Дядя Коля уезжал из Москвы фертом, в своем моряцком бушлате, который он перепоясал офицерским ремнем моего отца.
Буфет
Буфет – мой ровесник, по словам матери, ему сейчас исполнилось бы 77 лет. В Испании есть закон, по которому дома, которым свыше ста лет, не могут быть разрушены. Закон довольно сложный, дающий определенные льготы владельцам старой недвижимости. Это я к тому, что буфет – почти раритет, еще немного, и ему будет сто. Он сейчас стоит на даче у моего племянника, полковника в отставке. Я отдал ему буфет вместе с дачей, к старости собственность вообще не имеет цены в глазах завершающего свой путь человека, а вещи приобретают цену только как носители памяти. С собою ничего не унесешь, а наследники к чужой памяти относятся с безразличием. Я помню, как на даче у родителей своей жены ломал на дрова замечательный, что мы называем «славянский», шкаф. Это был приземистый, еще дореволюционный буфет с пузатенькими колонками и просторными ящиками. Его привезли с квартиры на Второй Брестской улице, а так как по теще моя жена принадлежала к сословию священников, а по отцу к потомственной московской интеллигенции, этот славянский шкаф, рухнувший под моим топором, мог быть достаточно старым и ценным. Но это был чужой буфет, а мой собственный уже переехал с улицы Качалова, из Гранатного переулка на улицу Строителей.

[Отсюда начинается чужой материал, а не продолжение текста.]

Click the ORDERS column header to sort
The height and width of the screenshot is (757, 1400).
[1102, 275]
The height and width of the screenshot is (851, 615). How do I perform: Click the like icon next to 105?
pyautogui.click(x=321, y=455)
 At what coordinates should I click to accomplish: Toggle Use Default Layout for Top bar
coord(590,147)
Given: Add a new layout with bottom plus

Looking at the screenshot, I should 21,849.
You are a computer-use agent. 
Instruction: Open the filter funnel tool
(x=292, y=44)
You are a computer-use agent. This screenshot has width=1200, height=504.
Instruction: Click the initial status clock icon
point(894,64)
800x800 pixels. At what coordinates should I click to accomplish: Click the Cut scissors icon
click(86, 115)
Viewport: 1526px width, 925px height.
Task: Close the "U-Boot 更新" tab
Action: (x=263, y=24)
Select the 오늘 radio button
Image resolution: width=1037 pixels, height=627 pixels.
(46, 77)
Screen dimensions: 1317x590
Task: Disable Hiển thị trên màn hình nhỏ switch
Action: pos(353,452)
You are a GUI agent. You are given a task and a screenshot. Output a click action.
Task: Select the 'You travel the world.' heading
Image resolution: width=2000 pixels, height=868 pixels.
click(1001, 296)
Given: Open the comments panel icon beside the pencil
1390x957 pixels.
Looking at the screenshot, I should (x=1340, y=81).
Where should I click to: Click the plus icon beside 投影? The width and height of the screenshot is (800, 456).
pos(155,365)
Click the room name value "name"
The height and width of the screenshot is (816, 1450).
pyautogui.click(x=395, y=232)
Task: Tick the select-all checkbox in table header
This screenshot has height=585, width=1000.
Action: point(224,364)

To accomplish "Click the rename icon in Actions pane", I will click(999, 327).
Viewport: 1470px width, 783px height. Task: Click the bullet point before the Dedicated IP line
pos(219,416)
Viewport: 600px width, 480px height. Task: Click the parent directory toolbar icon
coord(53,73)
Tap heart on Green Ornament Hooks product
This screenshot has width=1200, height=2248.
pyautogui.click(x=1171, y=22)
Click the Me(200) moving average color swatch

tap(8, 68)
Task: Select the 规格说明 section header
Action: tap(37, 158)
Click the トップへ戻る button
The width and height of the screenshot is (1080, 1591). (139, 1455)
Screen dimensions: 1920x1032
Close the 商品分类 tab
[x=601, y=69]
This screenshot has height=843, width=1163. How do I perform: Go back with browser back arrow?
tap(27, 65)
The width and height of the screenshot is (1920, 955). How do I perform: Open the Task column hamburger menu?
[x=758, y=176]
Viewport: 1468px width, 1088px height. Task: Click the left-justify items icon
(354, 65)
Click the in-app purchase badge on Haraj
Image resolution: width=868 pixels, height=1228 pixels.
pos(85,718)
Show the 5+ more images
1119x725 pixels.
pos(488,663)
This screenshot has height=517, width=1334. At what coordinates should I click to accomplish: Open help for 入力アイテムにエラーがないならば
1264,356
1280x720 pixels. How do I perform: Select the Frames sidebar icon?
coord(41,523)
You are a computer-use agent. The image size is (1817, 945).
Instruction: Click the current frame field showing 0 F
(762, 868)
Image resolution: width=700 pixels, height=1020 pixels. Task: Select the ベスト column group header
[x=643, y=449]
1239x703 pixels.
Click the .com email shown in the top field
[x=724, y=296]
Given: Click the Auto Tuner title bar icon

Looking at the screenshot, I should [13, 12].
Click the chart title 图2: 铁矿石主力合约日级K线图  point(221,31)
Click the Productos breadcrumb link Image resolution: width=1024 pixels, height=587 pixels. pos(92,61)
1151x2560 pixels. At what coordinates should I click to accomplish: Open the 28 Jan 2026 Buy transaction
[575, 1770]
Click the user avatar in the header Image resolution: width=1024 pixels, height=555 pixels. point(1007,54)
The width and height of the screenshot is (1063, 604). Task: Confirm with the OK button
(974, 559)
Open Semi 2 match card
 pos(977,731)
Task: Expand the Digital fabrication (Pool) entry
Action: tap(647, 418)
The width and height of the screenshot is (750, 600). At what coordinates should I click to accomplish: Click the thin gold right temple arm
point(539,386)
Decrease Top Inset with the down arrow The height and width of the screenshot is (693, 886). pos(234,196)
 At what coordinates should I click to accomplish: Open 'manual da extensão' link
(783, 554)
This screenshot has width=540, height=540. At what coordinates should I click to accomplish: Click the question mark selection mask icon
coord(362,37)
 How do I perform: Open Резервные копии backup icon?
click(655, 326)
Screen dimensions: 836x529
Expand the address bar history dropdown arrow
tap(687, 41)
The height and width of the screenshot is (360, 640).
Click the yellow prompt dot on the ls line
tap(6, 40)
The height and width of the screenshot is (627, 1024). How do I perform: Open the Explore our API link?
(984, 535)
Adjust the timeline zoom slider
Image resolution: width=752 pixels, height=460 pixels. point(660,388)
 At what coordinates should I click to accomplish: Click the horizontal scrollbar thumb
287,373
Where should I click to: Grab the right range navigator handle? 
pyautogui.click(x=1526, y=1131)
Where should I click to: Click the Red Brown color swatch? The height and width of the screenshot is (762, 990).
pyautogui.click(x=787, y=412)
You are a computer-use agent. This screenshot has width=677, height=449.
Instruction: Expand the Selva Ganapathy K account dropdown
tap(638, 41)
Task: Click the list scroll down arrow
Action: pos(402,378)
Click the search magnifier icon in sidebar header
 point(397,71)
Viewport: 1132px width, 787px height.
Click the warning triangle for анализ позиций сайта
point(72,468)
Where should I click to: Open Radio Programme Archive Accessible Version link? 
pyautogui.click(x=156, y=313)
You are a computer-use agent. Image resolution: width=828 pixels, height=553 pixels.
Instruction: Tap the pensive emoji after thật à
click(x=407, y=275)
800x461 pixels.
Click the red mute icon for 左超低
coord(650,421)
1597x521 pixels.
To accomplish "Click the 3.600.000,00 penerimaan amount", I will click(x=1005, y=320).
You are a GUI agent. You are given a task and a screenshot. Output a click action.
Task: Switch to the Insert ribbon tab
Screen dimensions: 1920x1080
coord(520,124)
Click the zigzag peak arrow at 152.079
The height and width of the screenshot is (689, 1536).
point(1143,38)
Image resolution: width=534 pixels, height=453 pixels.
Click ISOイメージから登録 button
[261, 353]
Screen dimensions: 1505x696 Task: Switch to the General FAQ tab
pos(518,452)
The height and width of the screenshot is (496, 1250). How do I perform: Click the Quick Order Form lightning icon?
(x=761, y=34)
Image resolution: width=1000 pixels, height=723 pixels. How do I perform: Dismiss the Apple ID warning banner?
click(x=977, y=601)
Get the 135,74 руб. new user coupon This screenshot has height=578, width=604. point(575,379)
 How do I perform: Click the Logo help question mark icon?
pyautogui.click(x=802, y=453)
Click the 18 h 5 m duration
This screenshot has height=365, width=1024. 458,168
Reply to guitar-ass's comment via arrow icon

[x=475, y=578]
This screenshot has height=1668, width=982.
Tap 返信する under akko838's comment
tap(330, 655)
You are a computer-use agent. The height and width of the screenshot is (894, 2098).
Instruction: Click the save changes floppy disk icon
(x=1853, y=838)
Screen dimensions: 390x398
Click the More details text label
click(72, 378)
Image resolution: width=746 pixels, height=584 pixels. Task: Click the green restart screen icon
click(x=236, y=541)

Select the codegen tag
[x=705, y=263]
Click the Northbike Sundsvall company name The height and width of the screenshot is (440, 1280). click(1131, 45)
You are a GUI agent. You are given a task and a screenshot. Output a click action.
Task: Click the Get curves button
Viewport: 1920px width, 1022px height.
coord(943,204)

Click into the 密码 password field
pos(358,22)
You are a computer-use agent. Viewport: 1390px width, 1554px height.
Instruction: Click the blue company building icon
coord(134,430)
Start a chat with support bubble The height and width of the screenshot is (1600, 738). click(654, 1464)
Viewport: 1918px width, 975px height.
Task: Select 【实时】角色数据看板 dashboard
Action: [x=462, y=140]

История и маршруты следования старого, 1935 года рождения буфета – это история и моей семьи, и моей жизни. Если быть последовательным, то буфет пока совершил только один переезд – с Земляного Вала в Померанцев переулок – и стоит в проходной комнате. Между ним и стеной, отгораживая ход на кухню от комнаты, в которой живем мы с братом, висит занавеска. Комната – проходная. Районный суд уже давно решил, что мы должны выехать, но по решению суда Моссовет должен был нам предоставить «равноценную площадь» – въехали мы в квартиру в Померанцеве, как признал суд, на законных основаниях, вдобавок ко всему сдав собственную кооперативную комнату на улице Карла Маркса.
Как маме вообще что-то удалось получить в то время в Москве, я не знаю. Я только помню, что и из Владивостока тетя Вера, из Калуги тетя Нюра, из Таганрога тетя Тося (Антонина) все время писали: «Бросай все, Зинаида, квартиры ты никакой не получишь, а в Москве с детьми пропадешь. Приезжай к нам!» Подразумевалось – переезжай. Но мама каким-то образом добилась исполнения закона. Ей предлагали комнату в бараке в поселке Метростроя, и, как помню, отдать меня в ремесленное училище – форма, бесплатное трехразовое питание, надежная профессия слесаря на заводе или сантехника, – каждый раз мама прозорливо отказывалась. Наконец ей предложили комнату в центре на Малой Никитской улице, только что ставшей улицей Качалова. Адрес был двойной: и по Гранатному переулку, и по улице Качалова. Жизненный парадокс и здесь сыграл свою роль. Комната эта – кусок вестибюля в старинном особняке московского градоначальника, в котором сейчас находится таджикское посольство. Дом, а следовательно, и комната находились буквально рядом с особняком, в котором проживал Л.П. Берия – нарком внутренних дел, лично подписавший ордер на арест моего отца. Но пора возвращаться к буфету.